Share this article

print logo

GAMES GET HEAVY HITTER FOR BASEBALL OFFICIAL TO HELP DRAW TOP AMATEUR TEAMS

The executive director of the U.S. Baseball Federation has pledged to help recruit baseball competition for the 1993 World University Games in Buffalo.

Richard W. Case, who also serves on the U.S. Olympic Committee, was in the city Tuesday to give his advice on what teams to go after and the incentives necessary to get them. Case currently is advising Seattle on that city's Goodwill Games, scheduled for this summer.

World Games officials are interested in attracting the top 12 amateur baseball teams in the world to compete in the Games. They also wanted his advice on various technical concerns about playing facilities and marketing.

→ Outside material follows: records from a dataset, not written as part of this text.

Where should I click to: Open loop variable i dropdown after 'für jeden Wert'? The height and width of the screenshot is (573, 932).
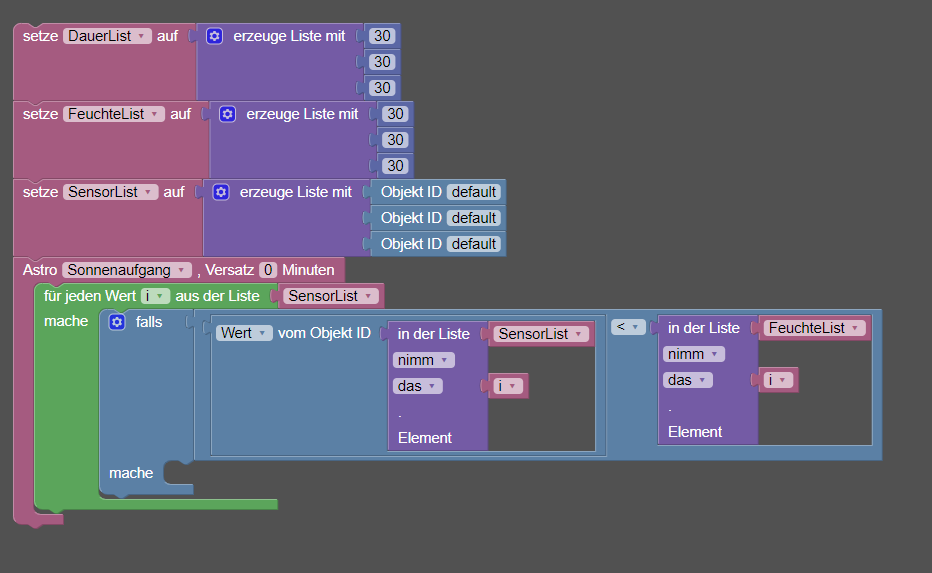tap(155, 296)
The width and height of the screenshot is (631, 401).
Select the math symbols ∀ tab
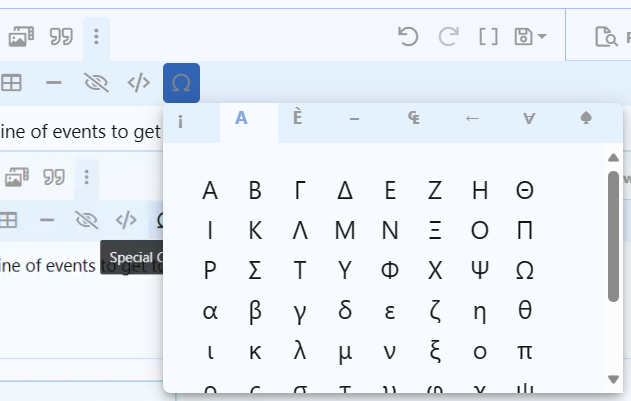tap(529, 119)
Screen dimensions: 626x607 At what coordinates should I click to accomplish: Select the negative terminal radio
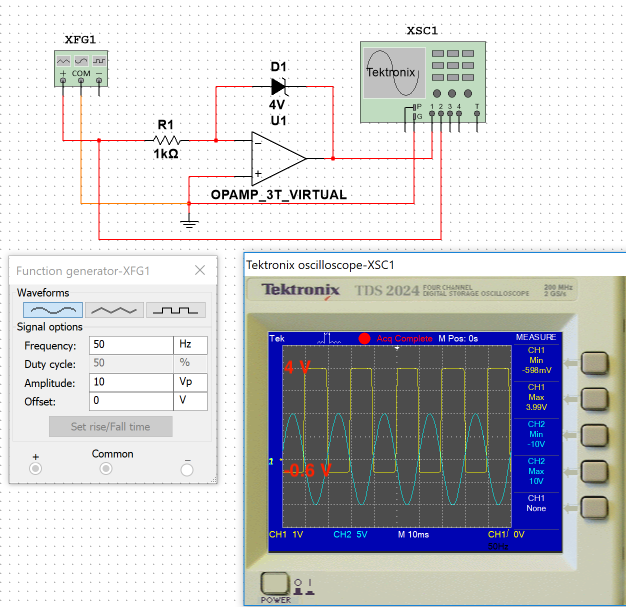tap(186, 468)
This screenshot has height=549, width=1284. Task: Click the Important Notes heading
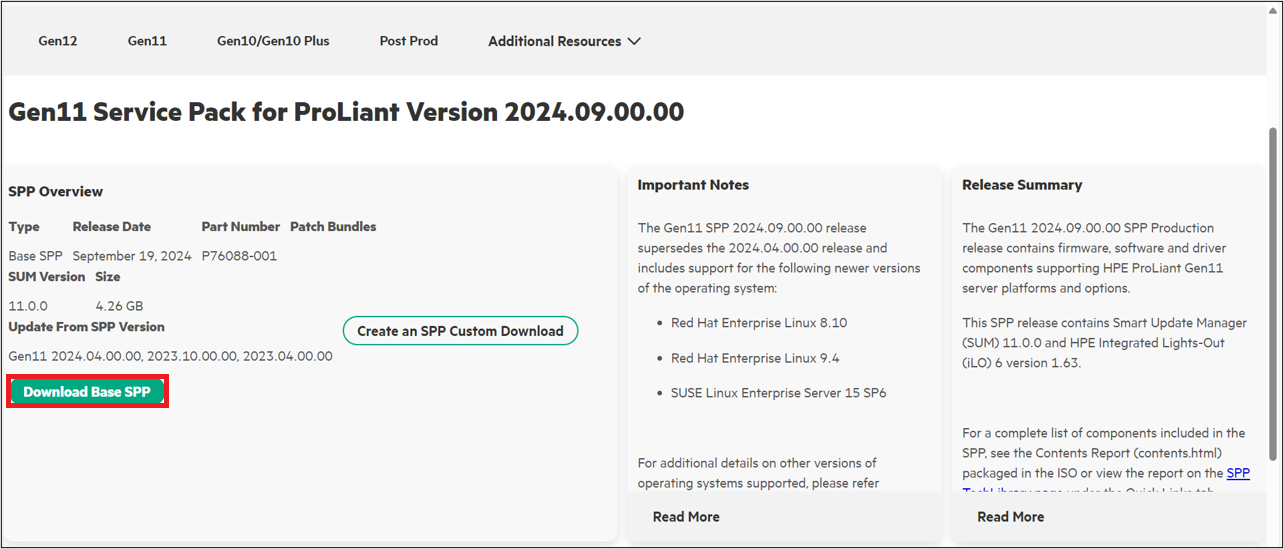(693, 185)
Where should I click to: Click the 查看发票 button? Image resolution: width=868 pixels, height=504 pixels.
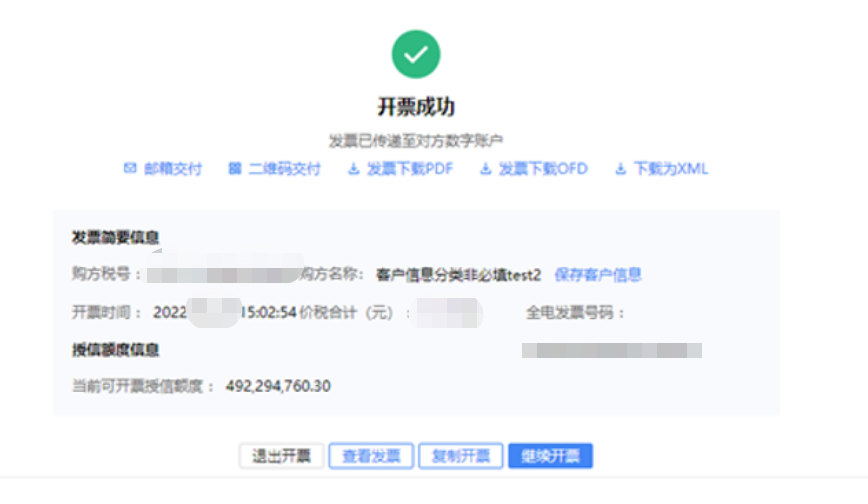click(371, 456)
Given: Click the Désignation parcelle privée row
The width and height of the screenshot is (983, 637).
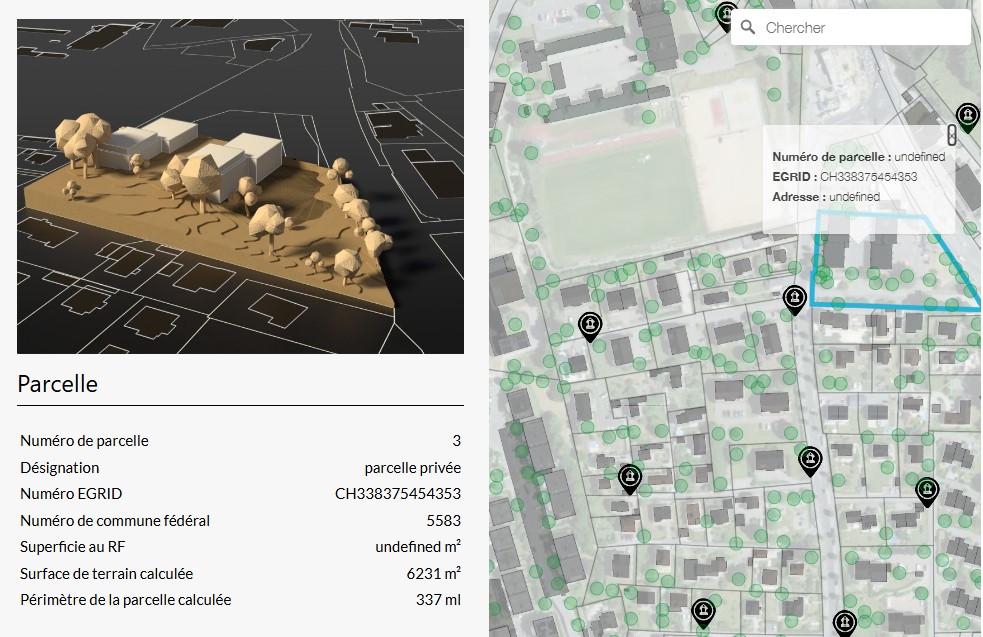Looking at the screenshot, I should (x=240, y=467).
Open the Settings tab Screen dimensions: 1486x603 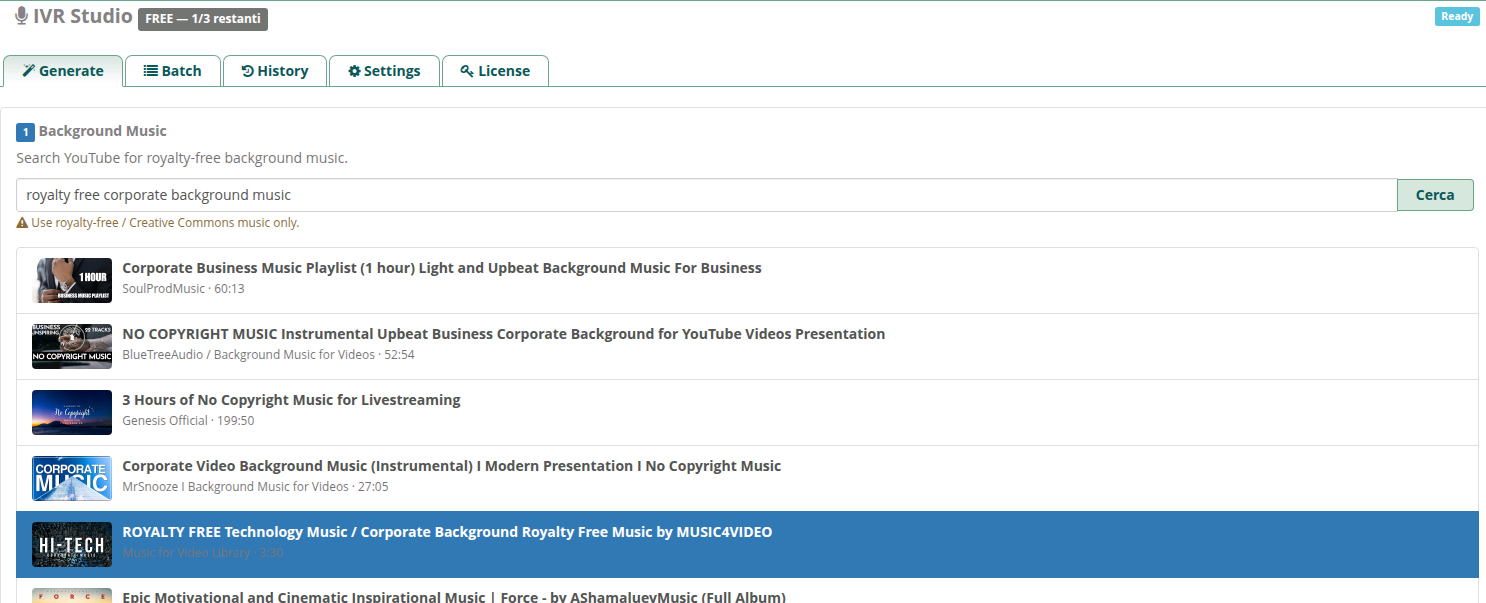tap(384, 71)
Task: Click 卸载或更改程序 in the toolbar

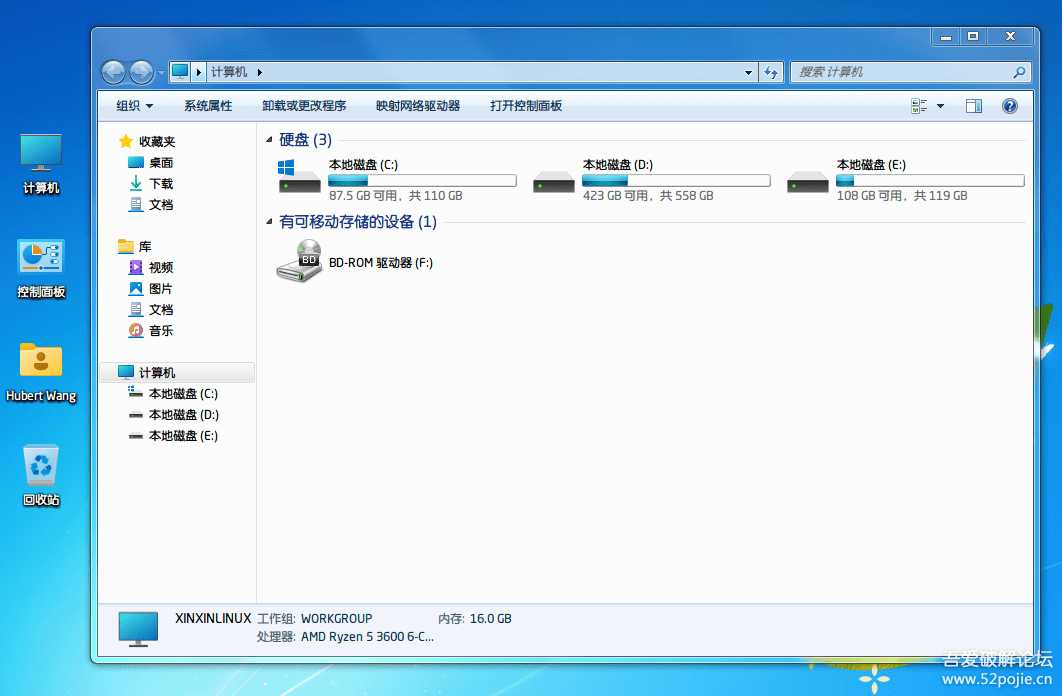Action: click(x=304, y=105)
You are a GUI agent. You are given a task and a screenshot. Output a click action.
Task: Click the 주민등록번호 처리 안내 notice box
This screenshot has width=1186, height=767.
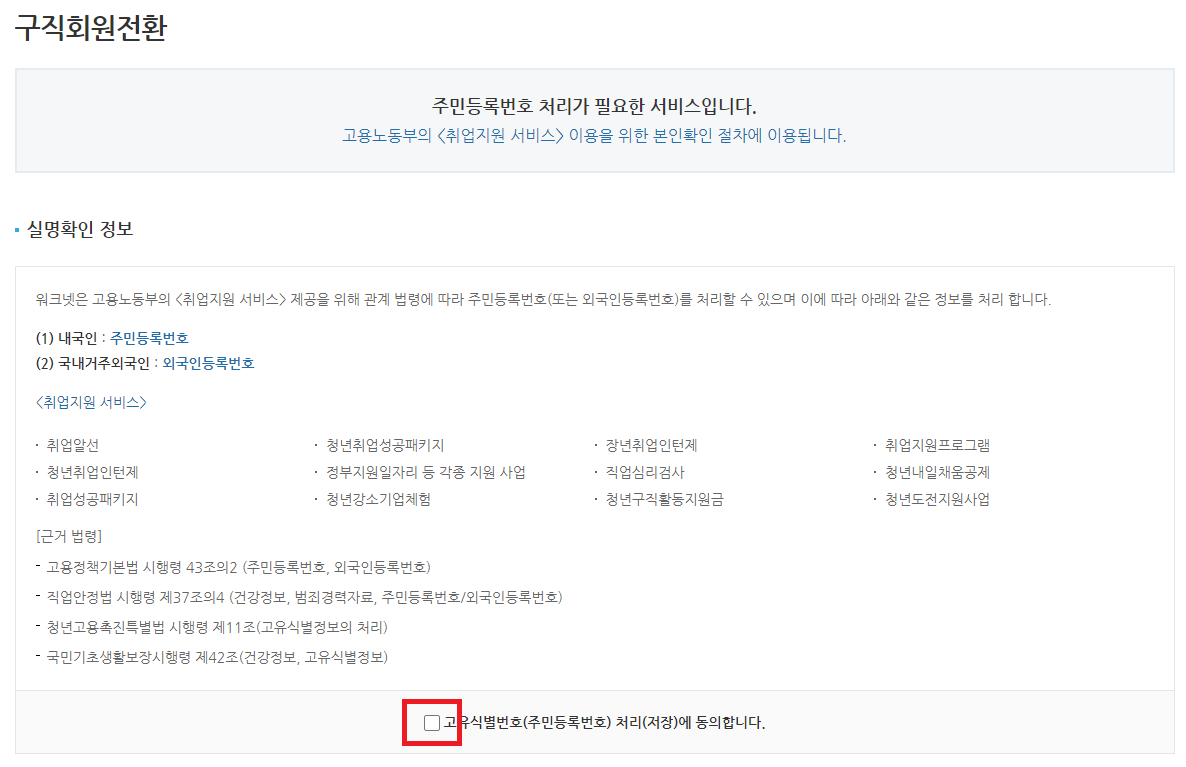pos(593,120)
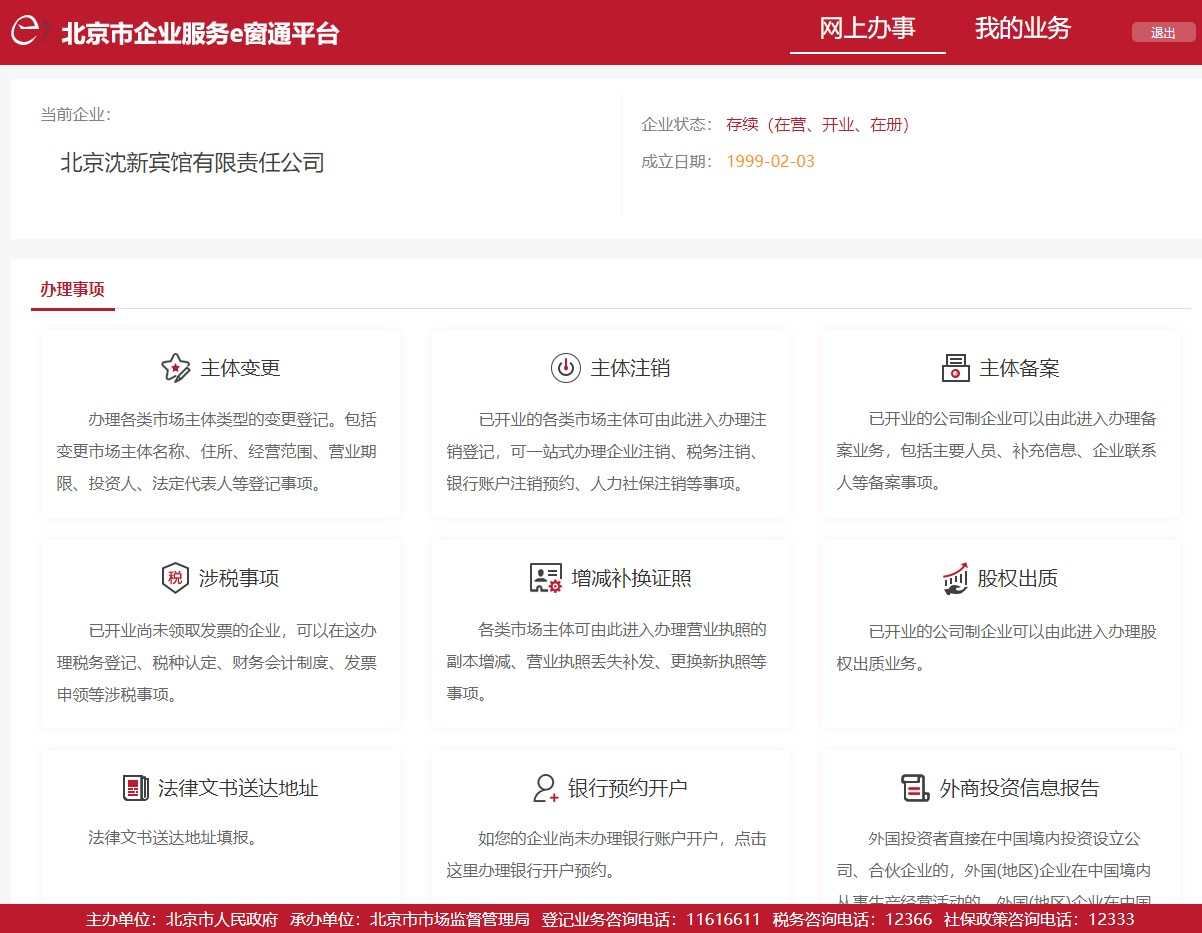This screenshot has width=1202, height=933.
Task: Click the person icon beside 银行预约开户
Action: (545, 788)
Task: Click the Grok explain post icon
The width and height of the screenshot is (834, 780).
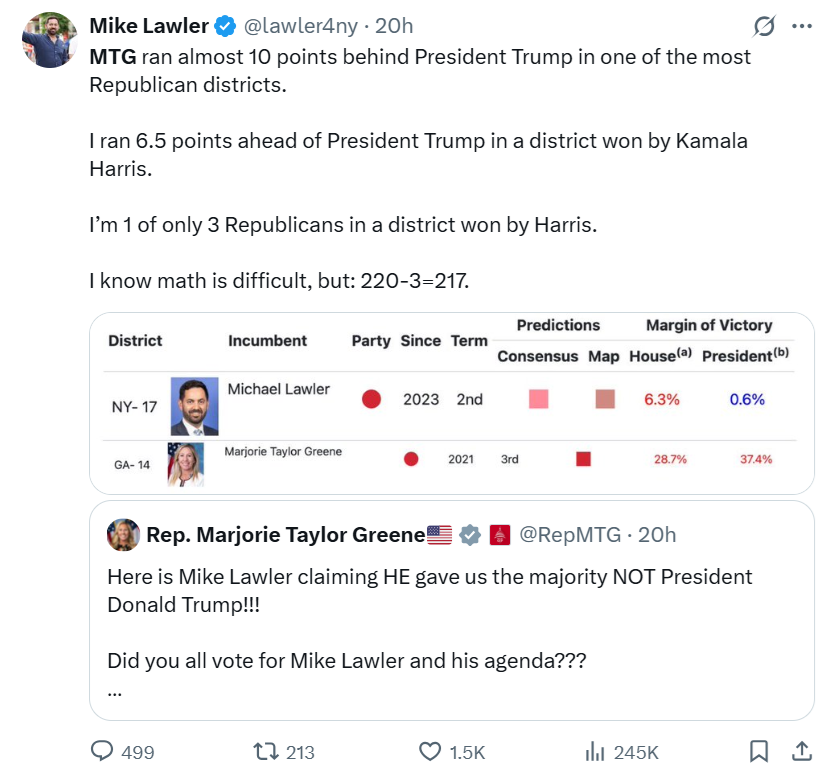Action: pyautogui.click(x=764, y=27)
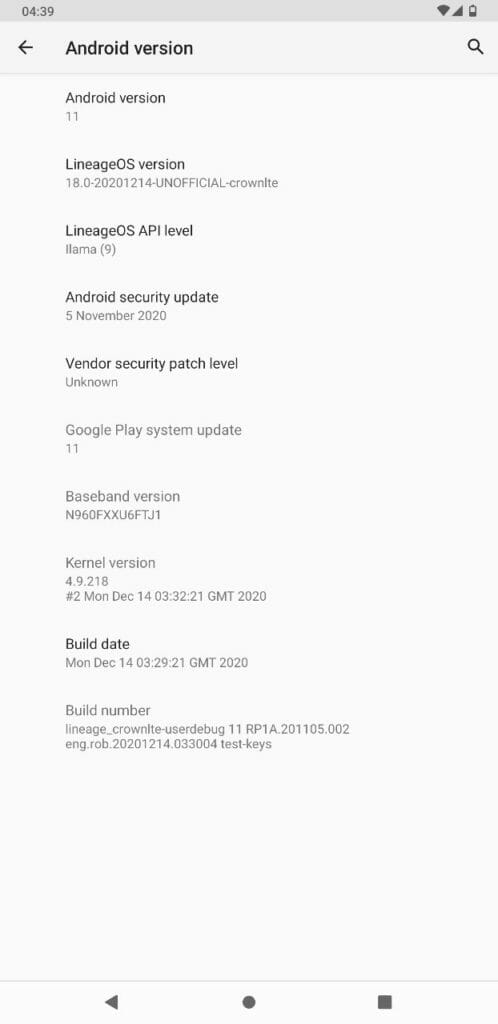The image size is (498, 1024).
Task: Tap the Build number entry
Action: point(249,727)
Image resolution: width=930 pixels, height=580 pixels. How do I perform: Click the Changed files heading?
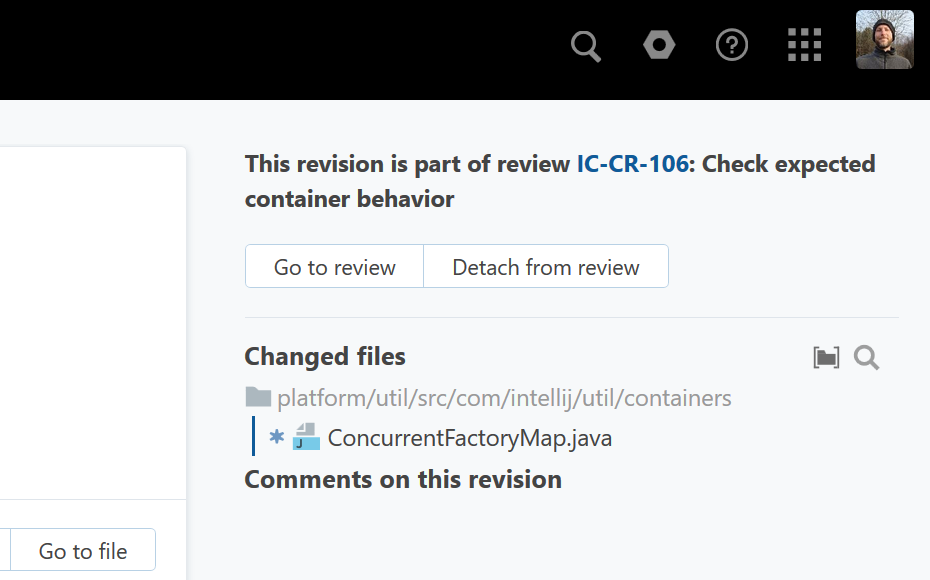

"I suggest when you think about enlisting teams that you go for the good, competitive countries," Case said. "The public doesn't want to be scammed. . . . I think you could probably get 12."

He said the Goodwill Games will field teams from Japan, Cuba, Mexico, the United States, Taiwan, Canada, Puerto Rico and the Soviet Union.

1993 will be the first time baseball will be offered among the World Games events.

Like all World Games hosts, Buffalo was allowed to choose an optional or demonstration sport -- and baseball was Buffalo's choice.

World Games officials will use Pilot Field as one playing venue, but they also are scouting facilities in Rochester, Jamestown, Batavia and Niagara Falls, according to John Maddock, assistant athletic director at Canisius College and a member of the World Games baseball committee.

"We'd like to spread it out over as many communities as possible," Maddock said.